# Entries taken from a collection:
···

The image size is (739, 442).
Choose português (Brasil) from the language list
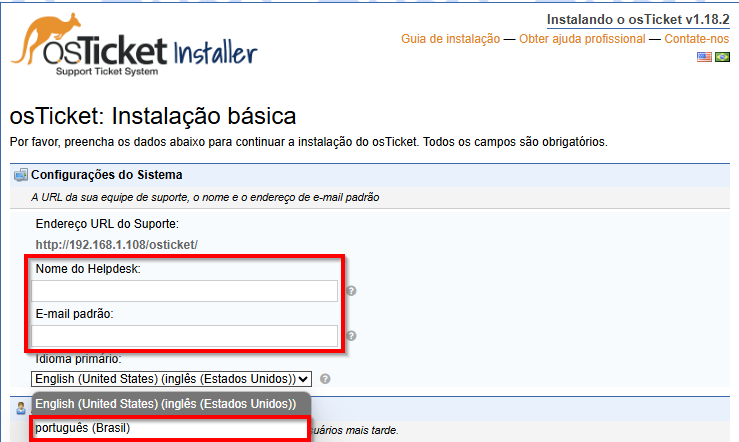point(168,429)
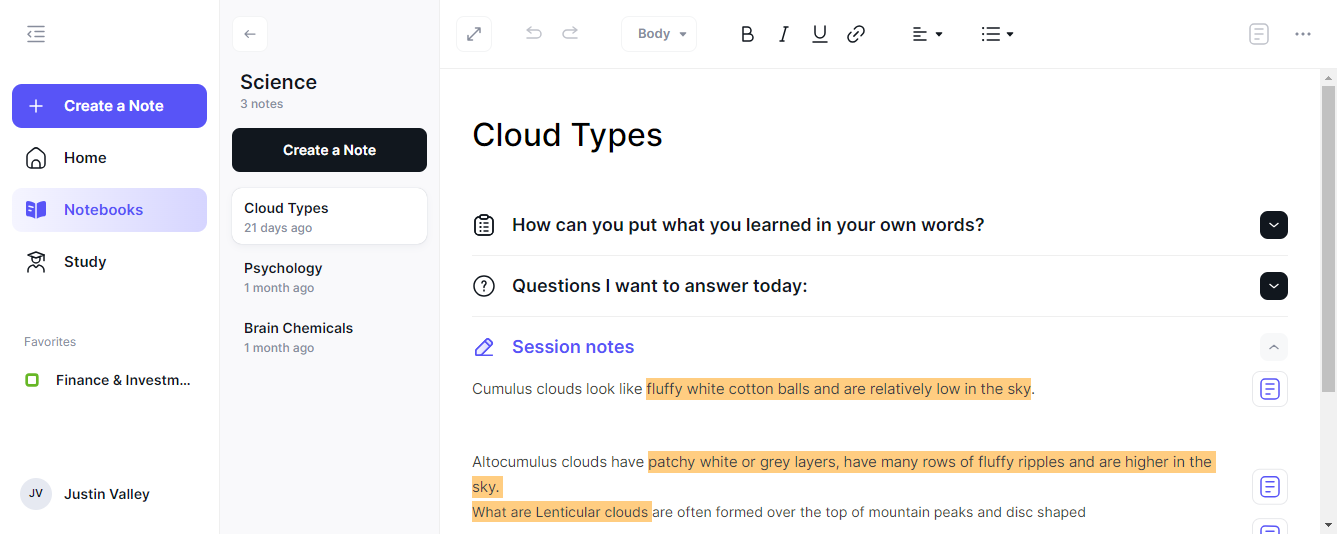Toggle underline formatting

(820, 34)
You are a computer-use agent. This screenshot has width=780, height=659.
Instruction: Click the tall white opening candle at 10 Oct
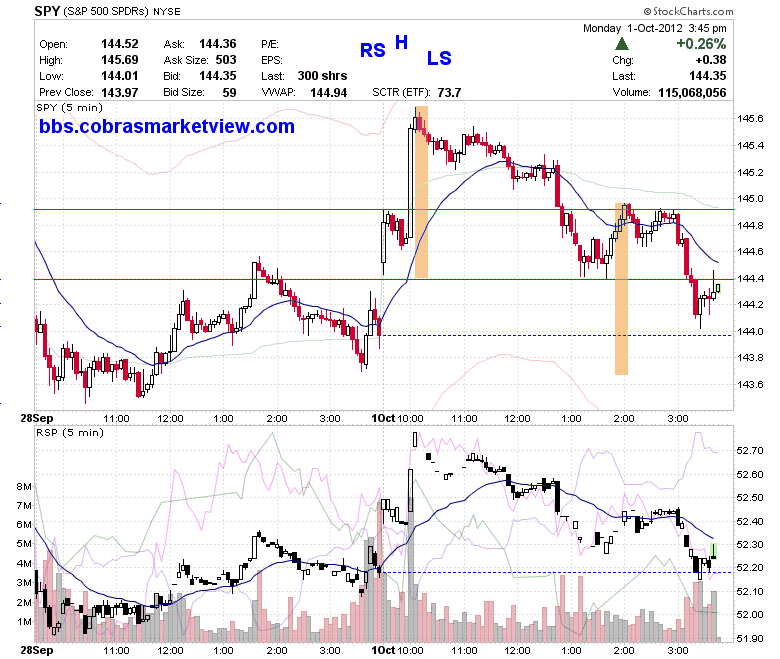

···

# TASK DETAILS:
All of the entries above should be copied exactly, except for the pictures.

# TASK RESPONSE:
The image size is (739, 442).
Choose português (Brasil) from the language list
point(168,429)
Toggle underline formatting

(820, 34)
You are a computer-use agent. This screenshot has width=780, height=659.
Instruction: Click the tall white opening candle at 10 Oct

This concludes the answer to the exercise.